Presseschau vom 17. März 2008

© Die Berliner Literaturkritik, 17.03.08

 

BERLIN (BLK) – Die „FAZ“ bespricht zwei Neuausgaben von Hector Berlioz’ „Memoiren“ und Wolfgang Koeppens „Nach Russland und anderswohin“. Die „SZ“ rezensiert Benno Hurts Roman „Eine Reise ans Meer“ und Kerstin Hensels neuen Gedichtband „Alle Wetter“. Außerdem in der Presseschau: „Der Stierkampf“, „Der kosmische Volltreffer“ und Abdourahman A. Waberi.

„Frankfurter Allgemeine Zeitung“

Die „FAZ“ bespricht die beiden Neuausgaben von Hector Berlioz’ (1803-1869) „Memoiren“. Dabei handele es sich um „eine der großen Künstler-Autobiographien des neunzehnten Jahrhunderts“, meint der Rezensent Klaus Heinrich Kohrs. Berlioz blicke darin aus dem Londoner Exil auf die Februar-Revolution in Paris. Die Ausgabe des Hainholz Verlags sei der Übersetzung von Hans Scholz zugrunde gelegt, während der Bärenreiter-Verlag die vollständige Neuübersetzung von Dagmar Kreher vorlege, schreibt Kohrs.

Band 8 der Werkausgabe Wolfgang Koeppens „Nach Russland und anderswohin“ rezensiert die „FAZ“. Die auf Radioessays fußenden Reiseberichte seien in außergewöhnlich hohem Maße literarisch durchformt. „Dieser umfassendste der Berichte“ sei zudem der heute noch interessanteste, da er „den Sowjetstaat drei Jahrzehnte vor seinem Zusammenbruch“ zeige, findet der Rezensent Walter Hinck.
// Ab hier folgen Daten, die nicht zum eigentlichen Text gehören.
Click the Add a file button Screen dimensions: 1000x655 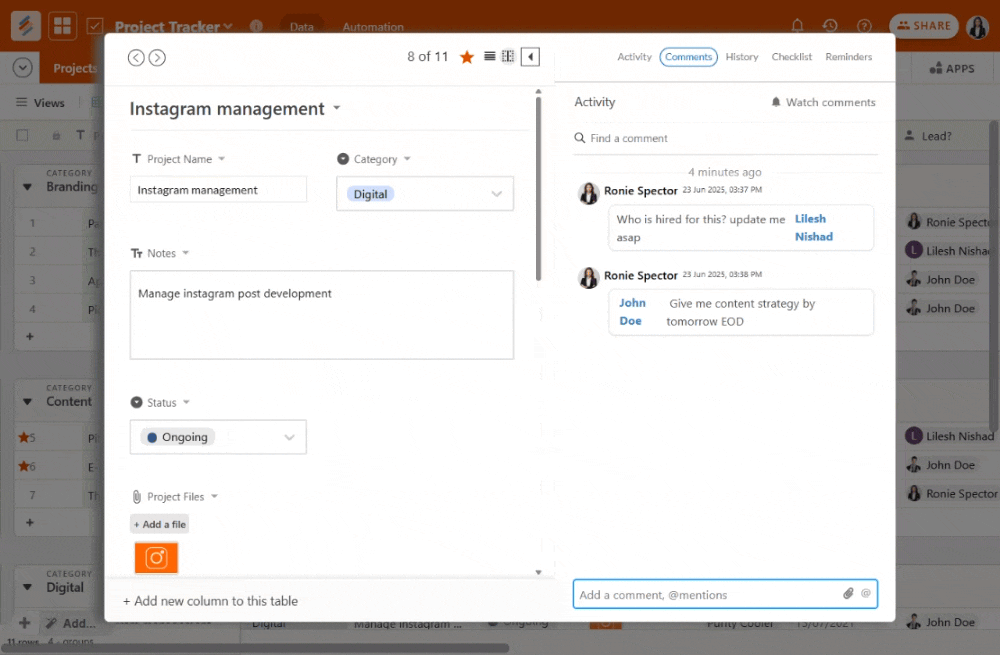click(160, 524)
Das Tempo der Prosa sei jedoch ermüdend und erfordere Pausen, meint Hinck weiter und verweist auf das umfangreiche Nachwort, in dem offene Fragen beantwortet werden.

Die „FAZ“ kritisiert das neue „Metzler Lexikon Weltliteratur“. Die Artikel kämen darin ohne „fachsprachlichen Jargon“ aus und seien – statt in einem Telegrammstil gehalten – „lesbare und informative Texte“. Zwar fehlten der Zeitung einige Weltliteraten in dem Lexikon, doch lasse sich über die Auswahl immer streiten.
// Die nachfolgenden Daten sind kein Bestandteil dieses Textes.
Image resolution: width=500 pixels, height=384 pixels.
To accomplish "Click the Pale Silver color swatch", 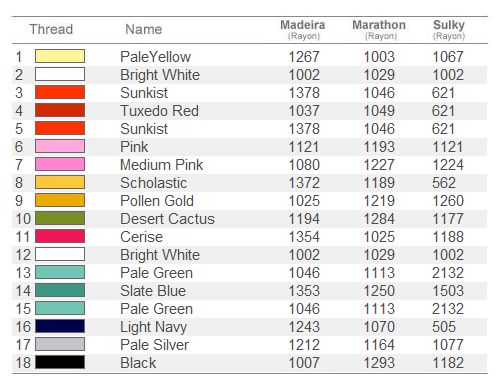I will [60, 344].
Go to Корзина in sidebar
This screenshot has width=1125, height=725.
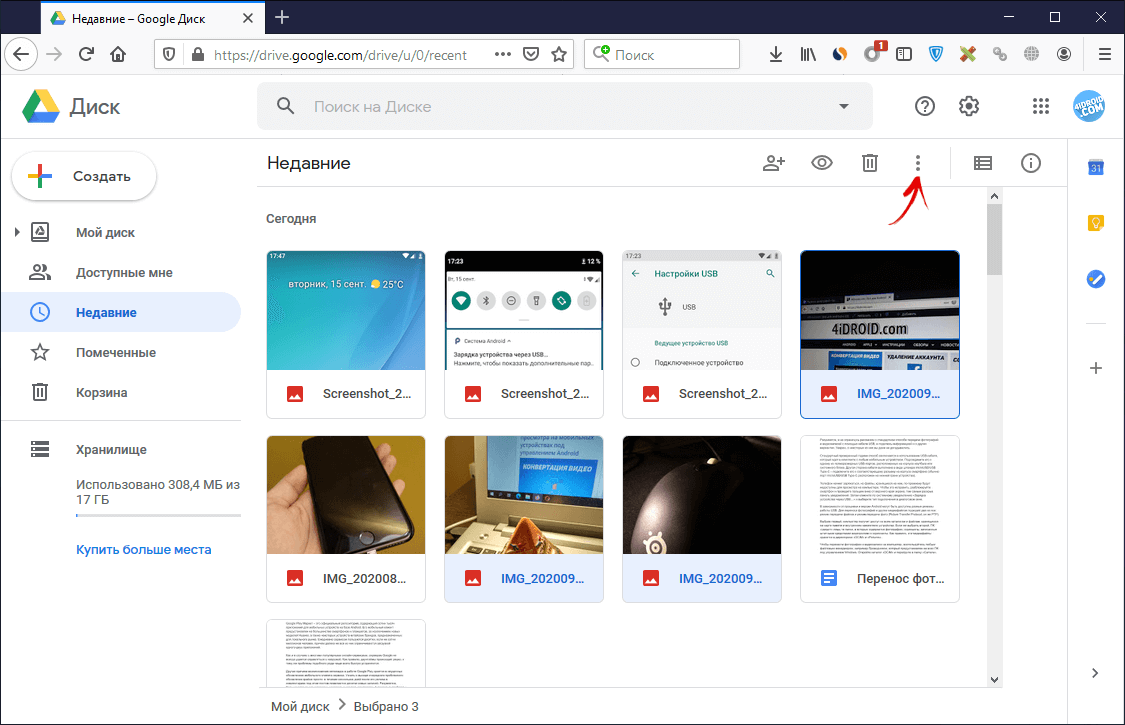click(101, 393)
Der Grazer Autor Klaus Hoffer wurde durch seinen in den achtziger Jahren erschienenen Roman „Bei den Bieresch“ bekannt, schreibt die „FAZ“ und bespricht den Essayband „Die Nähe des Fremden“. Darin schwebe Kafka über allem, „Vonnegut ist eine Hommage gewidmet“ und der Autor schreibe über den „Rückgriff auf Psychologie im Allgemeinen, Psychoanalyse und Gruppendynamik im Besonderen“.
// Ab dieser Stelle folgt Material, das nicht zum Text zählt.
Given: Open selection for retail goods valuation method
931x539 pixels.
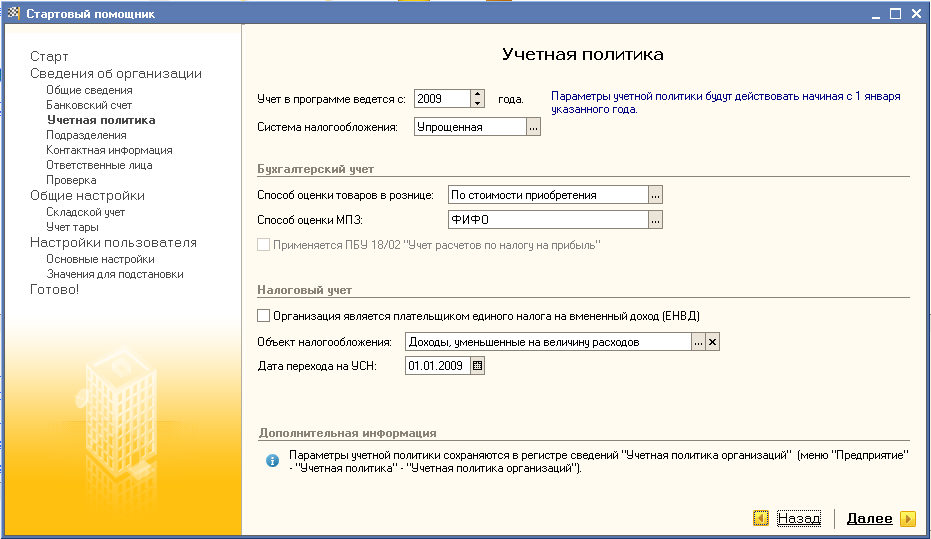Looking at the screenshot, I should (x=655, y=195).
Der großen Fülle von Fachliteratur über den Stierkampf hat Rolf Neuhaus mit „Der Stierkampf. Eine Kulturgeschichte“ ein „stattliches Kompendium“ hinzugefügt, schreibt die „FAZ“. Zwischen „harten Fakten und wirkungsmächtigen Legenden“ gäbe es „unendlich viel mitzuteilen“: Argumente für und gegen die Tauromachie, die Tradition des Stieres als Symbolträger, die Architektur der Arenen und Weiteres. Darüber hinaus sei der Band mit seinen vielen ausführlichen Zitaten eine attraktive Quellensammlung. Neuhaus’ Schilderungen seien „ebenso ausführlich wie elegant“, wobei einige Kapitel, beispielsweise das über „höfische Stierfeste“, von „besonderer Schönheit“ seien, urteilt Rezensent Paul Ingendaay.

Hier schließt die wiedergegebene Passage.